The survey also found that investors of all ages find guaranteed products appealing—41% are “very” interested in investment products that can provide guaranteed lifetime income. What’s more, survey respondents showed a genuine appreciation for the value of the guarantees—nearly two-thirds (65%) agree that purchasing a guarantee is not all about the cost, but rather the value received for the price paid.

GRS Looks at Recent Trends in COLAs

In their search for ways of controlling pension costs and stabilizing required contributions, many public pension plans and their sponsors are reviewing their plan designs. This can often include taking a look at the costs associated with cost-of-living adjustments (COLAs).

Paul Zorn, Mark Randall, and Joe Newton with Gabriel Roeder Smith & Company have written an article that discusses the purpose of COLAs, how they are provided, and the advantages and disadvantages of different types of COLAs. It also discusses recent changes in public-sector COLAs and the relative costs of COLA designs.

Brand New GAO Report Looks at Ensuring Income Throughout Retirement

A newly-released report by the Government Accountability Office (GAO) examines what it refers to as the “difficult choices” in trying to ensure income throughout retirement.

GAO found that most retirees rely primarily on Social Security and pass up opportunities for additional lifetime retirement income. Furthermore, only 6 percent of those with a defined contribution plan chose or purchased an annuity at retirement. Those in the middle income group who had savings typically drew down those savings gradually, but an estimated 3.4 million people (9 percent) aged 65 or older in 2009 had incomes (excluding any noncash assistance) below the poverty level. (Among people of all ages the poverty rate was 14.3 percent.)

“Given the long-term trends of rising life expectancy and the shift from DB to DC plans, aging workers must increasingly focus not just on accumulating assets for retirement but also on how to manage those assets to have an adequate income throughout their retirement,” GAO pointed out.
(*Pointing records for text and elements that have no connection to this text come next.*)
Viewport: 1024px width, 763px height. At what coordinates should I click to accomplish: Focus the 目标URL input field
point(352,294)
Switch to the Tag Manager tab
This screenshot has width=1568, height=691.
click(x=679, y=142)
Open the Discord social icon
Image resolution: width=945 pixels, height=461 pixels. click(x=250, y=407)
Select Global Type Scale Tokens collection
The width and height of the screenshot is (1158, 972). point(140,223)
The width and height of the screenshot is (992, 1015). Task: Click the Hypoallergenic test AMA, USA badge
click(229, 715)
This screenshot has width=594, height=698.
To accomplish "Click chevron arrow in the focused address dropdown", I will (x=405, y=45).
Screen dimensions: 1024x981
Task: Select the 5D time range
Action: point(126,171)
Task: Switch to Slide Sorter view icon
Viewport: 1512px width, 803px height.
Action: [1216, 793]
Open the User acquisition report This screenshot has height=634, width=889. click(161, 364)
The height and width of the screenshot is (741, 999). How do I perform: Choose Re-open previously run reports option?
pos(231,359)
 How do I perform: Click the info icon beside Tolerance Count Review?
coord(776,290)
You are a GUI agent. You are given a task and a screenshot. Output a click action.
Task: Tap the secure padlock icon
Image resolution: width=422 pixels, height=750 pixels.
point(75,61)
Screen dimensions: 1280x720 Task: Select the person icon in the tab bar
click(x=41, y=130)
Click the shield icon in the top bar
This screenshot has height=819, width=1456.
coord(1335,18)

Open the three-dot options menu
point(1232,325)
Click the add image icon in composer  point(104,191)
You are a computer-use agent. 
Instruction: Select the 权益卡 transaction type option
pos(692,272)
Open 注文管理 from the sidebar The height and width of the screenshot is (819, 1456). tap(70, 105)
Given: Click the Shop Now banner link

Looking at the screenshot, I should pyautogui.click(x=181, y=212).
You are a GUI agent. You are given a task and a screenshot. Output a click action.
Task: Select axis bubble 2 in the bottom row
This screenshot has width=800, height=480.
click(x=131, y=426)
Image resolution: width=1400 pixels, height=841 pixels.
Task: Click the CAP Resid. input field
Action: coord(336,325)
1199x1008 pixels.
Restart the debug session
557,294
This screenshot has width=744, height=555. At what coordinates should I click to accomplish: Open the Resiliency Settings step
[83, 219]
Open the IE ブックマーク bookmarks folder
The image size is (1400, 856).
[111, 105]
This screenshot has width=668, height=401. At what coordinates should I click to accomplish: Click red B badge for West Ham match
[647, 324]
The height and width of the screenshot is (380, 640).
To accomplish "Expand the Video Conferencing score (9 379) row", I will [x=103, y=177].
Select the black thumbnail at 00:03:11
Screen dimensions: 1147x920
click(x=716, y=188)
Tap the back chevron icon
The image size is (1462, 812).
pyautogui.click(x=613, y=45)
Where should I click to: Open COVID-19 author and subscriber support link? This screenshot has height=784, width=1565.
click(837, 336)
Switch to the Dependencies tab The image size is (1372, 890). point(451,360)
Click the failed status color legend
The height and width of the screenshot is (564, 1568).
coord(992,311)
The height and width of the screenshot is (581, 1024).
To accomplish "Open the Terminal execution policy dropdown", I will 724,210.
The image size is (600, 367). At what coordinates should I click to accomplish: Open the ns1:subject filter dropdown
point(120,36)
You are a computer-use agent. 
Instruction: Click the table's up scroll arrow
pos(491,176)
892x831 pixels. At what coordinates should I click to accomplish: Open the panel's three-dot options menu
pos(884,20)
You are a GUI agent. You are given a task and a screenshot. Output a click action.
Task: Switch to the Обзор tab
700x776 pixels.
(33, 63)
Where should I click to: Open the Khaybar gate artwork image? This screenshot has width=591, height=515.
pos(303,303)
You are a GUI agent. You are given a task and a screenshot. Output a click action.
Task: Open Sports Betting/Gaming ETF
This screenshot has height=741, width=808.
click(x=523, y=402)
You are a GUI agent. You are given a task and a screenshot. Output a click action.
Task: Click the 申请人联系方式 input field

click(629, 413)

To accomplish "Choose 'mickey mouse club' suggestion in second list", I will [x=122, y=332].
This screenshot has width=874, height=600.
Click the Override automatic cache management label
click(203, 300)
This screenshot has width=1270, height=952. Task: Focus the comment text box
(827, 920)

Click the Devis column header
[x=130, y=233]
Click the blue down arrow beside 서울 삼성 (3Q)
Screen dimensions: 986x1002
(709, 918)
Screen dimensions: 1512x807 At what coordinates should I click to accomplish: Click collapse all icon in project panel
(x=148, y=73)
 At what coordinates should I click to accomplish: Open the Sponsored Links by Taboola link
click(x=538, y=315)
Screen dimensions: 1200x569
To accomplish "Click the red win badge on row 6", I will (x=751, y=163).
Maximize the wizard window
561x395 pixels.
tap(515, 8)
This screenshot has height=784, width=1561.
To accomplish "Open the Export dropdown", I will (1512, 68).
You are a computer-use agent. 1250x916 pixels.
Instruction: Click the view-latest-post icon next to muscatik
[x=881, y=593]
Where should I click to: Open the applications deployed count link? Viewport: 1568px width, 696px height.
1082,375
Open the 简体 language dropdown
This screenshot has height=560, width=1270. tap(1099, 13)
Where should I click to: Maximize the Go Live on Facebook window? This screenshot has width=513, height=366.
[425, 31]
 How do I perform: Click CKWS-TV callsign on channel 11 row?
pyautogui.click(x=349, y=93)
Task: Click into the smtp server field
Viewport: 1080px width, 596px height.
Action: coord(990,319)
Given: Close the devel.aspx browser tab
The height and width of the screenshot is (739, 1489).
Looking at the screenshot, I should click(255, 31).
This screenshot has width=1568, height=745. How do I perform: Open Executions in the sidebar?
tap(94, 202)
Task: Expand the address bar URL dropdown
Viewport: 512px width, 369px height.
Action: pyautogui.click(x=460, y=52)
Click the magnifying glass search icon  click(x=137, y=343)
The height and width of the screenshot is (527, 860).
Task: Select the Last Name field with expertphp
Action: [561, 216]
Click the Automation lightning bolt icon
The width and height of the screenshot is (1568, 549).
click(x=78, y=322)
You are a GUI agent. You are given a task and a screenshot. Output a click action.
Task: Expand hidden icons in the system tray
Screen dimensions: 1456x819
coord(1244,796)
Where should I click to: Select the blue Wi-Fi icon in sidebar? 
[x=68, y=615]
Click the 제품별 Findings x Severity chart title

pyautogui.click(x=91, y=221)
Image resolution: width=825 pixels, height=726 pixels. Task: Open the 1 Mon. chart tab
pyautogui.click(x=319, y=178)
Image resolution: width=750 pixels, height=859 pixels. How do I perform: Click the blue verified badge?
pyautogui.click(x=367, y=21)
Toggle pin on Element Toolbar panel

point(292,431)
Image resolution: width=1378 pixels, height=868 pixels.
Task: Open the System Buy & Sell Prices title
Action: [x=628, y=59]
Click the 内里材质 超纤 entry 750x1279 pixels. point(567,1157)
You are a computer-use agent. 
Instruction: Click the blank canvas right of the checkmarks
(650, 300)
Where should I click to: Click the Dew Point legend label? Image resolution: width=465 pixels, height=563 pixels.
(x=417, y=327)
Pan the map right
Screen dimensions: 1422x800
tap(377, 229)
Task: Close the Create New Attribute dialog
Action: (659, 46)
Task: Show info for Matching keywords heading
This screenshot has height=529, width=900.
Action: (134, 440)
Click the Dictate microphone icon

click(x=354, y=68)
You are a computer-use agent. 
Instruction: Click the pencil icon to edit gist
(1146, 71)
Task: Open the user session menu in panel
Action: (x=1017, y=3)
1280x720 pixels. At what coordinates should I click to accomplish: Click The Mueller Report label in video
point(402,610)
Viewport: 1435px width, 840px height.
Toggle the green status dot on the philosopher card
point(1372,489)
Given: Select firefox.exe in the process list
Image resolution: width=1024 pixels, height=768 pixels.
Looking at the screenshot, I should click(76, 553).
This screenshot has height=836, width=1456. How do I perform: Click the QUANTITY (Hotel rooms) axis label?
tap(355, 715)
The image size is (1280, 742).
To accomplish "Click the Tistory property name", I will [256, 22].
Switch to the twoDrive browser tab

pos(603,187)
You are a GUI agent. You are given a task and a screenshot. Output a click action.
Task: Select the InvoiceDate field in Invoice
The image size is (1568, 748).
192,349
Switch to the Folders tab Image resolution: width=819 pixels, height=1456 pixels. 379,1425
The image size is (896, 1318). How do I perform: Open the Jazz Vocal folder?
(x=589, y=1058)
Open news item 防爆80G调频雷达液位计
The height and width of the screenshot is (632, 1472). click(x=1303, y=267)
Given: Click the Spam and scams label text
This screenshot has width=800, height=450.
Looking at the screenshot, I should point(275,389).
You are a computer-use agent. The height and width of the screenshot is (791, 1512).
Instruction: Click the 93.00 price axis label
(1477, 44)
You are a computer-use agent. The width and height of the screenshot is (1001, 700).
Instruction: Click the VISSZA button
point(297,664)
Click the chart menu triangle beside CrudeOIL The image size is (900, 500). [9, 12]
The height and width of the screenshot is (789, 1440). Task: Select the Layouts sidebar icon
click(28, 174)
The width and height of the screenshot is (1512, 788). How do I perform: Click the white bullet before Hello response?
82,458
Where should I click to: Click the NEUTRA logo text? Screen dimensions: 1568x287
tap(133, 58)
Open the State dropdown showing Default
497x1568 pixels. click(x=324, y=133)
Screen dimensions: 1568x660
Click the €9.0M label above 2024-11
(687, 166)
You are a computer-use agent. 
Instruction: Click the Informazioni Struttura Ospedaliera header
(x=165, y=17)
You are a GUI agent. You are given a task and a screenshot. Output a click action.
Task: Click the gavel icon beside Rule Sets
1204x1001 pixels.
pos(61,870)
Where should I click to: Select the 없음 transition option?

Furthermore, GAO noted that workers are increasingly finding themselves “depending on retirement savings vehicles that they must self-manage, where they not only must save consistently and invest prudently over their working years, but must now continue to make comparable decisions throughout their retirement years.”

GAO also stressed that although retirement savings may be larger in the future as more workers have opportunities to save over longer periods through strategies such as automatic enrollment in DC plans, “many will likely continue to face little margin for error.” “Poor or imprudent investment decisions may mean the difference between a secure retirement and poverty,” GAO warns.